The land upon which the Château de Charbonnières rests was owned by Jean Guarin in 1472. The château was built on the foundations of a medieval building in the sixteenth century and was owned by Jehan d'Oynville, Seigneur (Lord) de Charbonnières, in 1557. King Henry IV was a frequent visitor. In 1600, it was owned by Antoine and César de Baux before passing into the Lesseville family.

It was expanded in the eighteenth century and, in the nineteenth century, Comte Auguste de Chamoy (Count of Chamois), inspired by Troubadour architecture, gave it its neo-Gothic style. His widow, the former Charlotte-Amélie de Grosourdy de Saint-Pierre (1804–1866), died at the château in 1866.

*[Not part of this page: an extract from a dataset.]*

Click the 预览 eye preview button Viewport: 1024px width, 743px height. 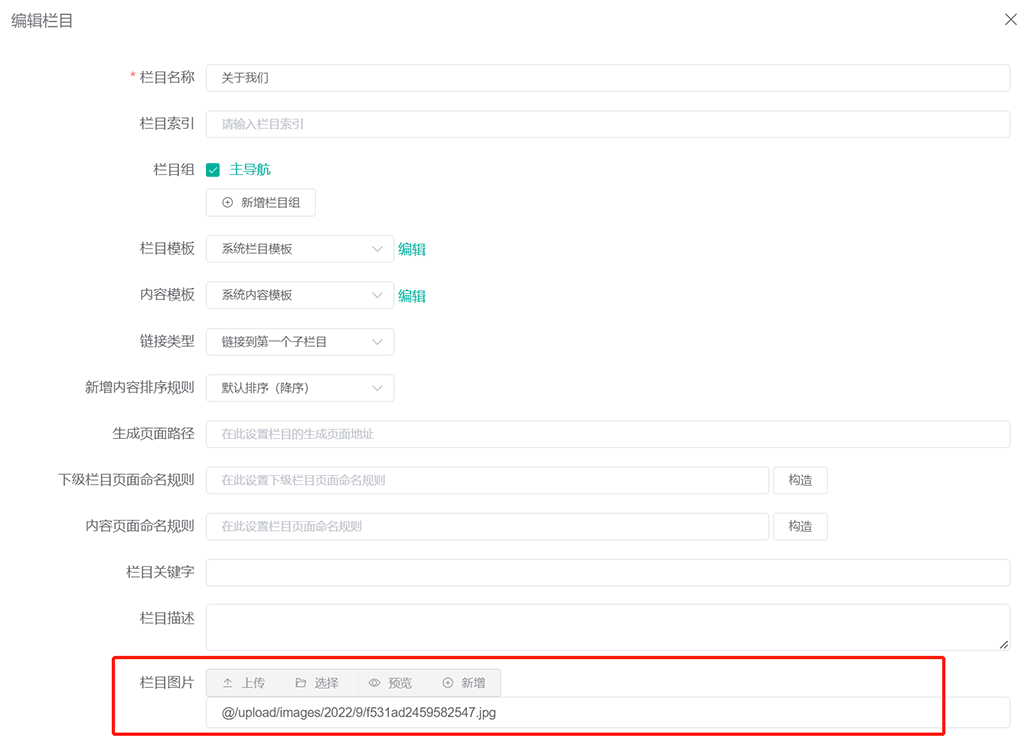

During World War II, the château was occupied by German forces.

===21st century===
Beginning in 2007, the château underwent a four-year full restoration and renovation with attention to correct period design. The main building has 15 bedrooms, many with private salons. The château also has a variety of traditional public rooms, including a ballroom, library, and formal dining room. The top floor is an open area featuring a home theater and game room. In total, it was 3,000 m2 and is situated on a 79 acre riverside property plot.

In 2012, the château was listed for sale for $9 million but did not sell. In October 2017, the château was auctioned off, with no reserve, by Concierge Auctions. Expected to sell for 5 million euros, it was sold to a foreign buyer for excess of 1.2 million euros.